The true commercial cost to Newcastle of associating with Sports Direct is seen in the drop in commercial revenue of the club which still shows little possibility of recovering to pre-existing levels any time soon.
Updated Table for 2014. 2013 figure was £10m less as quoted below.
Current commercial income remains £2m less
£10m every year less than prior to relegation. However the board try to spin the interest free loan, the difference in commercial income received would have covered that interest easily with millions left over spare. It’s this fact that means, even if the interest were the £8m the club claim, we would have had better earnings had we continued to pay that interest and maintained our commercial standing and brand attractiveness in the game. Man U pay £70m a year in interest because they can afford to as a commercial behemoth.
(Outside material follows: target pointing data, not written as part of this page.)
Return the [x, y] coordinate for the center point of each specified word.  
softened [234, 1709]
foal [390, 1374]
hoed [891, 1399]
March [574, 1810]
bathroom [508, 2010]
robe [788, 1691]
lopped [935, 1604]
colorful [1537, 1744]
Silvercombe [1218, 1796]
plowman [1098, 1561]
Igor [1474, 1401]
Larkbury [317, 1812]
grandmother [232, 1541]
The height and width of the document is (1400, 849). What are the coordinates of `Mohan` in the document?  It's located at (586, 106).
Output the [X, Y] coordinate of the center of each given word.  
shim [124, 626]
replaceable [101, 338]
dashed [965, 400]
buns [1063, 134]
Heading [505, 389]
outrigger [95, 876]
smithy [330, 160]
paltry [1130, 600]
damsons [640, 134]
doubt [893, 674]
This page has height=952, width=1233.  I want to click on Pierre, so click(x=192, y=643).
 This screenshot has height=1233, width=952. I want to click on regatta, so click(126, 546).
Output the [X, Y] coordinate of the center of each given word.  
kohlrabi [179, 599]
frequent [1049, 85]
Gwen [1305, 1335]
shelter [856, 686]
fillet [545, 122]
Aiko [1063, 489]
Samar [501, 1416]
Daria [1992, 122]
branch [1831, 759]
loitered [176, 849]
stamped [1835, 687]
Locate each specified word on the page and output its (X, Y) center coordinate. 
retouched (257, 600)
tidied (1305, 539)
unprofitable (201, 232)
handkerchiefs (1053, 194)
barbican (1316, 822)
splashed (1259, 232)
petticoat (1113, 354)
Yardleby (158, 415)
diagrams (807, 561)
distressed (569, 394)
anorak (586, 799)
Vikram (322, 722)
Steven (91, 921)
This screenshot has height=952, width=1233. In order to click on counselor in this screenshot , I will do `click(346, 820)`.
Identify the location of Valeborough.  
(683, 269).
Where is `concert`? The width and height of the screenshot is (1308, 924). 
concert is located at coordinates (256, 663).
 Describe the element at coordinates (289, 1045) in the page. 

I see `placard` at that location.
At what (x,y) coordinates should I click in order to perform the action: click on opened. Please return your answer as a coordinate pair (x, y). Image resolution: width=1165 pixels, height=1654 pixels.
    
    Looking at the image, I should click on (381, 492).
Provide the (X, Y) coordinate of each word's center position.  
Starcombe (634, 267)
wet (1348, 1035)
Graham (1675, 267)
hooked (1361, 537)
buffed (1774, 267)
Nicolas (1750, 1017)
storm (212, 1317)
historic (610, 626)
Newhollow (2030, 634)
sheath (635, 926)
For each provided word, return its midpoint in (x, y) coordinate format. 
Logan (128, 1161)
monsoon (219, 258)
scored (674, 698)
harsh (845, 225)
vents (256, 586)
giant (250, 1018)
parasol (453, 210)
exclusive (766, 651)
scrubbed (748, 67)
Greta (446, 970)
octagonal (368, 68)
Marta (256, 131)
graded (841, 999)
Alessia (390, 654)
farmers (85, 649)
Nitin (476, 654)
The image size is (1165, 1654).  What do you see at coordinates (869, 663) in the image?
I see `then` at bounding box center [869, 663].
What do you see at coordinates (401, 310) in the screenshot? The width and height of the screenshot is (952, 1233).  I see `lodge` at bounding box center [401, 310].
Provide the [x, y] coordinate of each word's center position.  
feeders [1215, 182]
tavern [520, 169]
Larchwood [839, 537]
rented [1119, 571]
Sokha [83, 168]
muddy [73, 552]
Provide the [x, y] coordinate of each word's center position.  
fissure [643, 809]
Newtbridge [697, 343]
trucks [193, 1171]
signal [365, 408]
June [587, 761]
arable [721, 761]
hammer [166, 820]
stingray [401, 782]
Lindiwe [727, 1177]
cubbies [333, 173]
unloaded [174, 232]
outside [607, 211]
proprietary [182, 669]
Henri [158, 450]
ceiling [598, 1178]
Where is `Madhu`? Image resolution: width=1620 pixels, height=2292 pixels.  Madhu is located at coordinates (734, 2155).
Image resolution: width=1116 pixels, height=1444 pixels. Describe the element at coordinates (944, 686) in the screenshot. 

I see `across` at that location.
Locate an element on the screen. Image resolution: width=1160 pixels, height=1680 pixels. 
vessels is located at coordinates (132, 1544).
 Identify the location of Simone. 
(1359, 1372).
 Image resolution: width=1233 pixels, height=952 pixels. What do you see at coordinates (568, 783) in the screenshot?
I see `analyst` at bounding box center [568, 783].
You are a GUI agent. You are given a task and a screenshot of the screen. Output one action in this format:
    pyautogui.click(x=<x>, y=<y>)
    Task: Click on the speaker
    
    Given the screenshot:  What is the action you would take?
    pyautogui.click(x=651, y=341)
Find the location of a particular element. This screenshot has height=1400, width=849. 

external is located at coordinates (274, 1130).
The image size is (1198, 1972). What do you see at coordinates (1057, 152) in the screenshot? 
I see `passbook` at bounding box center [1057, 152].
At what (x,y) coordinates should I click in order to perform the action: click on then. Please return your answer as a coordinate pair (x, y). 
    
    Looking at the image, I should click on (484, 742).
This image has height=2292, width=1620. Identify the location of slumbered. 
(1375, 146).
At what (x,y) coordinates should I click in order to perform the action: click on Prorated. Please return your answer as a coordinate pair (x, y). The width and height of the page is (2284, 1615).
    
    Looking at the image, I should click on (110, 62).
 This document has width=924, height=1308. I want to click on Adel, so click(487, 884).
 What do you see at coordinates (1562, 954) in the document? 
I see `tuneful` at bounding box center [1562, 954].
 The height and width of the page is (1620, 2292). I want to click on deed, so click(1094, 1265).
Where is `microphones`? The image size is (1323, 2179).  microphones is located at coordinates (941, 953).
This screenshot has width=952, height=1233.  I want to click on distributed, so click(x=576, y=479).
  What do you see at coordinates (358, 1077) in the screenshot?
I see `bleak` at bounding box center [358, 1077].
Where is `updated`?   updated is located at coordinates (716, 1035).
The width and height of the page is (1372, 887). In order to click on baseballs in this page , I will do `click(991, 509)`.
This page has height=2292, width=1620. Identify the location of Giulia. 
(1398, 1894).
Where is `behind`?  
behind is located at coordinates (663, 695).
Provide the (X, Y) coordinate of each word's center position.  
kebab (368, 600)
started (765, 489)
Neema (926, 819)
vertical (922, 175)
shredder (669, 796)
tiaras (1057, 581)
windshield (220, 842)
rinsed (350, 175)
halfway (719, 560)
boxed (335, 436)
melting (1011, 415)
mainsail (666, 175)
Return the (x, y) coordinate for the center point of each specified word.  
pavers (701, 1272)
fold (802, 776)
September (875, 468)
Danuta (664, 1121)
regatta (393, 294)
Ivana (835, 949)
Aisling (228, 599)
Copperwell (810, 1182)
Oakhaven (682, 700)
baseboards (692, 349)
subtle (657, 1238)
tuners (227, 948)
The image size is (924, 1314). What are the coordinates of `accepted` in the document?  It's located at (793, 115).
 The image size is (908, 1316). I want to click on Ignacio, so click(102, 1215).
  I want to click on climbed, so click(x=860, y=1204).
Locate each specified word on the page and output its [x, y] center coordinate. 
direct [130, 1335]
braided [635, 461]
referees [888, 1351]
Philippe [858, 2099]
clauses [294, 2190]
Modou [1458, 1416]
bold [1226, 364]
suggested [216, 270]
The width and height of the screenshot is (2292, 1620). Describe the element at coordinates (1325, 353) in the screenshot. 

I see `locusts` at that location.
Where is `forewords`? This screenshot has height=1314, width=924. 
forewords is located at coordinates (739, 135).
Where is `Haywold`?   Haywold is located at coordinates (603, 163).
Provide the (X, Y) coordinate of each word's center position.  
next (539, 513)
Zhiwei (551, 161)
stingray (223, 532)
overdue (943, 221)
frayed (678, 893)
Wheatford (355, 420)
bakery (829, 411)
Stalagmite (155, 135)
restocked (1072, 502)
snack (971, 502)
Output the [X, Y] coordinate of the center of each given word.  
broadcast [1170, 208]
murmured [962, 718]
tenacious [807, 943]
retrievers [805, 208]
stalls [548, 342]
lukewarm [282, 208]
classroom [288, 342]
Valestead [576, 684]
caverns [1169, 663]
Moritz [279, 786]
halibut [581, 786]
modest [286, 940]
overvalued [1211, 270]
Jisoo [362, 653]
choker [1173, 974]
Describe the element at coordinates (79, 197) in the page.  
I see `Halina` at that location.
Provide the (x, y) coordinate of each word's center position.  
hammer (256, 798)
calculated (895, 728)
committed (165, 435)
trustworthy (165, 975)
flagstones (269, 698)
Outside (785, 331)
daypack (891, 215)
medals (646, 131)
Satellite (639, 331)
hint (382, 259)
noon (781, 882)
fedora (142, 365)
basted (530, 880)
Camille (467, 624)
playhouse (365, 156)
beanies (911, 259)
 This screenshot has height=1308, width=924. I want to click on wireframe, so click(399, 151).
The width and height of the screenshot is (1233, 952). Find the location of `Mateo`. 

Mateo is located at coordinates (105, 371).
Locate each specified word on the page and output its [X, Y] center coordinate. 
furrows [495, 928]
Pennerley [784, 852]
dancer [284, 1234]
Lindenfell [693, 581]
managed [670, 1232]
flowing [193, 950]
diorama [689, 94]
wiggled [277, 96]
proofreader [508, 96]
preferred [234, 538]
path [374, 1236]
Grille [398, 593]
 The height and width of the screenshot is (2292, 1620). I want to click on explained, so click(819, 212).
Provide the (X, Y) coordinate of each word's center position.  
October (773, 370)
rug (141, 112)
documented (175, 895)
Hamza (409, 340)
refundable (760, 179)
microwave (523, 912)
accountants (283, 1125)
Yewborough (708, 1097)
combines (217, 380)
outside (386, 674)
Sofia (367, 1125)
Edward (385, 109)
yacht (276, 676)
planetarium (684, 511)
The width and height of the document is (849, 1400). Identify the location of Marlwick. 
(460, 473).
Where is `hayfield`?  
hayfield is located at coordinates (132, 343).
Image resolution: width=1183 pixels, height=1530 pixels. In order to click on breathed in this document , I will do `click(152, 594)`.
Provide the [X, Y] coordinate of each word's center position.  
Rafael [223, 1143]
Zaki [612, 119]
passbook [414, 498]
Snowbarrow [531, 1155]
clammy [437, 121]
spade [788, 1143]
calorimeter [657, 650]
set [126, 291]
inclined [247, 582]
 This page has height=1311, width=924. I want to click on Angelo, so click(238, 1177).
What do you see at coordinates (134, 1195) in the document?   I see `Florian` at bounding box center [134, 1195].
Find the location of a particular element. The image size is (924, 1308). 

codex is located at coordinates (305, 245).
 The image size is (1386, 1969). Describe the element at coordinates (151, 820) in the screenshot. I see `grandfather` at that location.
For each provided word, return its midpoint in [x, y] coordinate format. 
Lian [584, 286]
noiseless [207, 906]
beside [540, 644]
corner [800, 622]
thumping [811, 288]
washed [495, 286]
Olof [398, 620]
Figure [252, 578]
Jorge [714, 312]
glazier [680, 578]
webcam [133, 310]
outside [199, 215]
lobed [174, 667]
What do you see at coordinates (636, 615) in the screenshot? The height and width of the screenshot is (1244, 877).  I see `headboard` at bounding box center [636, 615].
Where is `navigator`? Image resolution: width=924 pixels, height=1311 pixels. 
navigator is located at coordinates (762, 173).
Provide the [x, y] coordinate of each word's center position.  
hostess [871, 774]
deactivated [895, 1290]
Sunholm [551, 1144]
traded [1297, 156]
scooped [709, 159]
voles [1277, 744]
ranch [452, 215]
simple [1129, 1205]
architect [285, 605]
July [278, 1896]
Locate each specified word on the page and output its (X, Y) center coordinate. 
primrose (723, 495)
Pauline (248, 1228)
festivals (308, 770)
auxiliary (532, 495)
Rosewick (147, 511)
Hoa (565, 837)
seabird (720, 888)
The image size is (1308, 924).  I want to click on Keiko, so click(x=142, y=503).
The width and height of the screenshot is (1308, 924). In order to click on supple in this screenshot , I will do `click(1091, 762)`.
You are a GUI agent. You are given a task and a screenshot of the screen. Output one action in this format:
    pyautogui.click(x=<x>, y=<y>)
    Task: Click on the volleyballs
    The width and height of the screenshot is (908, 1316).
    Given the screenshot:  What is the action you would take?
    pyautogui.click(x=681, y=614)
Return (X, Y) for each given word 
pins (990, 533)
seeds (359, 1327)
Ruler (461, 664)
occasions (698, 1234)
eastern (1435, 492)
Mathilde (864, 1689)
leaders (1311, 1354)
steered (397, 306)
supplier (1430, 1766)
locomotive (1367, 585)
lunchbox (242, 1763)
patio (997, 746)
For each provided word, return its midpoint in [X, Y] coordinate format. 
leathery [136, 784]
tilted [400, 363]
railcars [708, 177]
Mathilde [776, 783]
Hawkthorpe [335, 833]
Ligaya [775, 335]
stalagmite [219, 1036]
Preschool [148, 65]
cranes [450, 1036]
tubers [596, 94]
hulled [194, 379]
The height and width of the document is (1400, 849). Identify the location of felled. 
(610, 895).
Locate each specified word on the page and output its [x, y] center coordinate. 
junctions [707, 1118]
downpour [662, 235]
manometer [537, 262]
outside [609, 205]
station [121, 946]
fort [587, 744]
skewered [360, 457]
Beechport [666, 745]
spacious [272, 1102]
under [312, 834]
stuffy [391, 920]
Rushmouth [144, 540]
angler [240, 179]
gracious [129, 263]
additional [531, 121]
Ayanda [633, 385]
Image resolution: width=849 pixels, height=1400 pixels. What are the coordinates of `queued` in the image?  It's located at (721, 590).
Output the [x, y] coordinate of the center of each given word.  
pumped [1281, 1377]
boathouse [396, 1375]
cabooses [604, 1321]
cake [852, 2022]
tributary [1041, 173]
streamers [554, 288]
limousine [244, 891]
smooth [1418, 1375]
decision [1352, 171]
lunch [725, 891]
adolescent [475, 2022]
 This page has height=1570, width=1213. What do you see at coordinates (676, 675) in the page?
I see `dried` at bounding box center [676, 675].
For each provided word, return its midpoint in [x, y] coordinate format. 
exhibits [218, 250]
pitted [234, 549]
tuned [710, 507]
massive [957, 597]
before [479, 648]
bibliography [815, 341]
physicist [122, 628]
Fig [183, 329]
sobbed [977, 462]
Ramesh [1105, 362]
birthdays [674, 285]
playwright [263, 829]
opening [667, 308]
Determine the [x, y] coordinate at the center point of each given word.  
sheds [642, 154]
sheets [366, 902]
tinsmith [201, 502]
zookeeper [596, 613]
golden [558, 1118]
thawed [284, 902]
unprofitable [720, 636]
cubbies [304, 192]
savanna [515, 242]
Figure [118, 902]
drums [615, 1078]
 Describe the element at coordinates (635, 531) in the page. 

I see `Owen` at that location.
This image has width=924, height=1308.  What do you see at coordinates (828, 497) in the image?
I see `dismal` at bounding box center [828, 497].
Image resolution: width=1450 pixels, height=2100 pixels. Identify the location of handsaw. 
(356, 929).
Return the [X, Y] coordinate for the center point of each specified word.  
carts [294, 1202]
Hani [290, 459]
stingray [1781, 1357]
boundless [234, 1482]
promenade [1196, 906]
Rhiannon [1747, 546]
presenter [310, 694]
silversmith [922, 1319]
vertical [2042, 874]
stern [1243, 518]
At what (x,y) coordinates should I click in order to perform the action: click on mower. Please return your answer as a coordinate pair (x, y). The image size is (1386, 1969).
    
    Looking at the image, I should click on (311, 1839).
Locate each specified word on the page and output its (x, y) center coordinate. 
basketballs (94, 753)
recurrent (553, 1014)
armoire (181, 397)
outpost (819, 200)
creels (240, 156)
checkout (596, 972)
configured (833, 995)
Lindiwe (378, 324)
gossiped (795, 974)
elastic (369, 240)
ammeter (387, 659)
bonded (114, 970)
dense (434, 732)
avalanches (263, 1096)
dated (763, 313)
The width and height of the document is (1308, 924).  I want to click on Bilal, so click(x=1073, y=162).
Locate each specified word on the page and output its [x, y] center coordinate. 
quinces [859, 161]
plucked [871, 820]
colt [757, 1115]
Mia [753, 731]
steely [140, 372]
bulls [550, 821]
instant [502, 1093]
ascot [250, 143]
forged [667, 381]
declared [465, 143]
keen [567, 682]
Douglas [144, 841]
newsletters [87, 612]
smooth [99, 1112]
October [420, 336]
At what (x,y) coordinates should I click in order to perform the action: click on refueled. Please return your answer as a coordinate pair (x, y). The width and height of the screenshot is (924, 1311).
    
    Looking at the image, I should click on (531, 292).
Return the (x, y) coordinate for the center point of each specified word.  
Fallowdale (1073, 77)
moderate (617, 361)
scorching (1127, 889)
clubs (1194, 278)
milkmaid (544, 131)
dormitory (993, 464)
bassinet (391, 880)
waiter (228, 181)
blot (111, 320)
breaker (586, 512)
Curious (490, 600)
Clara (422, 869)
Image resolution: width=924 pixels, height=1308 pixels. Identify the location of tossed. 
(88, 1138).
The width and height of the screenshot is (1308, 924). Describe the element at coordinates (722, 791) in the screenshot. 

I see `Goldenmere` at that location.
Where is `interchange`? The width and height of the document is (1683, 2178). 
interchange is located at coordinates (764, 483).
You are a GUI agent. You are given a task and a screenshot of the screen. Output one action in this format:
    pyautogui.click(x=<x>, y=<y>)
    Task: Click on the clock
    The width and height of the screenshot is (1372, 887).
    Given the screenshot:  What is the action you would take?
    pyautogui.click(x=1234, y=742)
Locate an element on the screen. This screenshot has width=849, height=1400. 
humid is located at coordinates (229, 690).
It can also be seen that every other club in the league (relegated no more than once, like NUFC) over Ashley’s time has not just maintained commercial income but grown it. So the recession or factors other clubs deal with cannot be blamed.
Having chased Kevin Keegan out of the club in 2008, Mike Ashley said
Don't get me wrong. I did not buy Newcastle to make money. I bought Newcastle because I love football.
If only it were true. We can see from the football Alan Pardew plays, with Ashley’s blessing, that it’s not the aesthetics of the beautiful game that appeal to him. Ashley loves profit, he has implemented a structure to maximise revenue for Sports Direct at minimum cost for the company and himself. They are a leech on the club sucking the life from it, placing their own global retail ambitions above Newcastle’s ambition for silverware.